While wearing a weighted vest: 

  • Run 1 mile
  • 100 pull-ups
  • 200 push-ups
  • 300 squats
  • Run 1 mile

The best way to determine what level you are at is to try a workout; if it gets to be too much, rest. If you feel like you can do more, push yourself harder. But be honest with yourself, and do not try to compete with others. Simply focus on how you are feeling. 

Combining CrossFit with Other Healthy Habits 

It’s essential to know the most effective way to reap CrossFit’s benefits during addiction treatment and beyond is to incorporate other health habits, too. 

Other healthy habits that will help during recovery are usually other aspects of the program, such as one-on-one or group therapy and family counseling. 

While participating in CrossFit is a good step towards physical healing, it is not the only thing someone in recovery should be concerned about. 

Ensuring that these workouts are combined with other therapies aids in recovery and can help individuals be more in tune with their own needs. 
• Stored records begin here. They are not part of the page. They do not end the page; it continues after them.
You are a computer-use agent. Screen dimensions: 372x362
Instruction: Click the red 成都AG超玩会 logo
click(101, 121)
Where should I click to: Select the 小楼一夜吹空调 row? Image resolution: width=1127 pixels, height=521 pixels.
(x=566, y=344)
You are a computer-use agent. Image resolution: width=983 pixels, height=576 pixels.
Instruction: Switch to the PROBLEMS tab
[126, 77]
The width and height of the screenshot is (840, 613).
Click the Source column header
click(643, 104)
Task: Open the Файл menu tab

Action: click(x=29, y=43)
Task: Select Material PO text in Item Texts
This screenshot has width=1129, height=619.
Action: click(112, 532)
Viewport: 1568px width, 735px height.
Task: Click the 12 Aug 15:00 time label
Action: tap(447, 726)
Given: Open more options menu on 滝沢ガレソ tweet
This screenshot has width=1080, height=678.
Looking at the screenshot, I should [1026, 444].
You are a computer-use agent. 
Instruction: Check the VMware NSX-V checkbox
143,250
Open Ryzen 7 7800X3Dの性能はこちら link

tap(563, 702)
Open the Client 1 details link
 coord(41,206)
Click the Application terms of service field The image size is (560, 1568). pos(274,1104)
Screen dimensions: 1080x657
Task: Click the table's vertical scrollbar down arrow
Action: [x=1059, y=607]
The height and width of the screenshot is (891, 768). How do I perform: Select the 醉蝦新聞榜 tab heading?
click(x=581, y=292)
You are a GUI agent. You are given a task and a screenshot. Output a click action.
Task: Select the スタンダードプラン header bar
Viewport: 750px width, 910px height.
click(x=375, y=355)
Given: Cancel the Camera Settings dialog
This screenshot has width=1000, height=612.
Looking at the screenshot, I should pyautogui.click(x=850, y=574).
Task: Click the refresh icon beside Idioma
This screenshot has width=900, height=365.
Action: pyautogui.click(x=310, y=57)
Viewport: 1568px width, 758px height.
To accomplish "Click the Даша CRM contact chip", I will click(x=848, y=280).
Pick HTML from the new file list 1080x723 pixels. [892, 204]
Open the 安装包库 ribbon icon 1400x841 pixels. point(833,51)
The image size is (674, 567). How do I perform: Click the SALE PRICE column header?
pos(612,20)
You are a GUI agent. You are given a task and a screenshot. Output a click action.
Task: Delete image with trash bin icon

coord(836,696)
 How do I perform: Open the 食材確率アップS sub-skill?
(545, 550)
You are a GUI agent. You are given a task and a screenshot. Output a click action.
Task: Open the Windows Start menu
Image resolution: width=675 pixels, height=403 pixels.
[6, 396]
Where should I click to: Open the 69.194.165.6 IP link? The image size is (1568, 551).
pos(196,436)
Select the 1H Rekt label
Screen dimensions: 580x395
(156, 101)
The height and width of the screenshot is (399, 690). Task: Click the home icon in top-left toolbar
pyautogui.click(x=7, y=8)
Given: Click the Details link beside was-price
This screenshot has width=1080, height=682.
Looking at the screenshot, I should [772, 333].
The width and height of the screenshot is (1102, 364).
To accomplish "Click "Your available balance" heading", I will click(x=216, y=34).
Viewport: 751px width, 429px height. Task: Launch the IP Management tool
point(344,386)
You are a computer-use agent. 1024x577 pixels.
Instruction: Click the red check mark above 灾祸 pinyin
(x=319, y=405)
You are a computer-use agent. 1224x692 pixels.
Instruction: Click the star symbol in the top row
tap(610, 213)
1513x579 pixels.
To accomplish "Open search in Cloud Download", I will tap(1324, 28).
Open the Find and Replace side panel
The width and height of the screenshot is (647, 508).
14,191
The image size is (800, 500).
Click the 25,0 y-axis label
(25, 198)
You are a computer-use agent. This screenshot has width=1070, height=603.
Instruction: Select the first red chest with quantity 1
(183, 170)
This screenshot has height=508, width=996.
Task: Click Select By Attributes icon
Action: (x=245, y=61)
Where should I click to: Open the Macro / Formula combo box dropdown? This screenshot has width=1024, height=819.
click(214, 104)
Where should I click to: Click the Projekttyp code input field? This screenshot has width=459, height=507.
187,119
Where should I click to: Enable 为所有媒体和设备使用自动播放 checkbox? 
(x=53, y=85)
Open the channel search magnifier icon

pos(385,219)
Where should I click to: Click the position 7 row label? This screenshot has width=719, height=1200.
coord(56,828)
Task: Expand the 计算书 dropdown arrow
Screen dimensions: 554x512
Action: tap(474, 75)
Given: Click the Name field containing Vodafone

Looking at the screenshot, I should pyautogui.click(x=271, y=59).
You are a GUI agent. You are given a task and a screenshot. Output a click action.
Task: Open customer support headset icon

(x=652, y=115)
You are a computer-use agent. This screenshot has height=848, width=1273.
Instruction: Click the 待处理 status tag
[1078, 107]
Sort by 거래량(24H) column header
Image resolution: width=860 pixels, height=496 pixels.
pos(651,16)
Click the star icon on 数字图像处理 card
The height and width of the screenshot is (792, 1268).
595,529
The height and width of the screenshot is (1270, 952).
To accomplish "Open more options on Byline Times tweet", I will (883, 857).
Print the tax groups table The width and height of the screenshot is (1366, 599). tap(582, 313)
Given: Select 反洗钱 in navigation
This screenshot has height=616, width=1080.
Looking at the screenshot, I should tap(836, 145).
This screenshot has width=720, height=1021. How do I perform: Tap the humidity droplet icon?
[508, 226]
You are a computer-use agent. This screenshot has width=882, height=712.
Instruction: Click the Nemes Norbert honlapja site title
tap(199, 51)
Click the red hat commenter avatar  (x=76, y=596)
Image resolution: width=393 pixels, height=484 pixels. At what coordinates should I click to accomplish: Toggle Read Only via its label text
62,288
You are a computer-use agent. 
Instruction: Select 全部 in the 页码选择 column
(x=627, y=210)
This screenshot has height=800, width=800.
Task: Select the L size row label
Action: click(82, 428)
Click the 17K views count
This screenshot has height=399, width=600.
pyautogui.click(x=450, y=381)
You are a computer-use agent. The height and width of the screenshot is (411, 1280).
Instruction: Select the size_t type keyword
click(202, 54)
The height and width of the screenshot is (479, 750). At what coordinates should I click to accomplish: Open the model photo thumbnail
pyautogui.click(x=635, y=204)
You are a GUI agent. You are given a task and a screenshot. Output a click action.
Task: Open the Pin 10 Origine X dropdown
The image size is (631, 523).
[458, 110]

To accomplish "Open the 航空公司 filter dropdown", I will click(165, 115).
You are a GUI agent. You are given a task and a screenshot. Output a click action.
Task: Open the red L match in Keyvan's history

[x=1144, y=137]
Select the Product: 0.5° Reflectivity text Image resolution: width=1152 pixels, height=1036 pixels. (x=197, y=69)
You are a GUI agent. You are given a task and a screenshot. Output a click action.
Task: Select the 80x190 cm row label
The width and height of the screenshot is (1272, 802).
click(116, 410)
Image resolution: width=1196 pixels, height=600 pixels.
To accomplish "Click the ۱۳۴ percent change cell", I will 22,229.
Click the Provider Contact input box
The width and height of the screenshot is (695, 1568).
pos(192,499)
CrossFit At Elevate Addiction Services 

As a holistic treatment center, Elevate offers CrossFit classes as a part of its addiction treatment program. The EAS Crossfit box features a large open floor plan with all the Crossfit and workout necessities, including:

  • Medicine balls, dumbbells, and kettlebells
  • Olympic style weights
  • Rowing machines and exercise bikes
  • Pull up bars, ring rows, and climbing ropes

CrossFit is an excellent option for anyone looking to maintain their sobriety, as it helps focus the mind and build the body. 

At Elevate, our treatment is centered around addressing the whole person, not merely curing their addiction symptoms. 

We want our clients to feel like they are healing on every level, physically, emotionally, and spiritually. 

Our goal is to help those suffering from addiction lead meaningful and purposeful lives they love, all without the need for substances.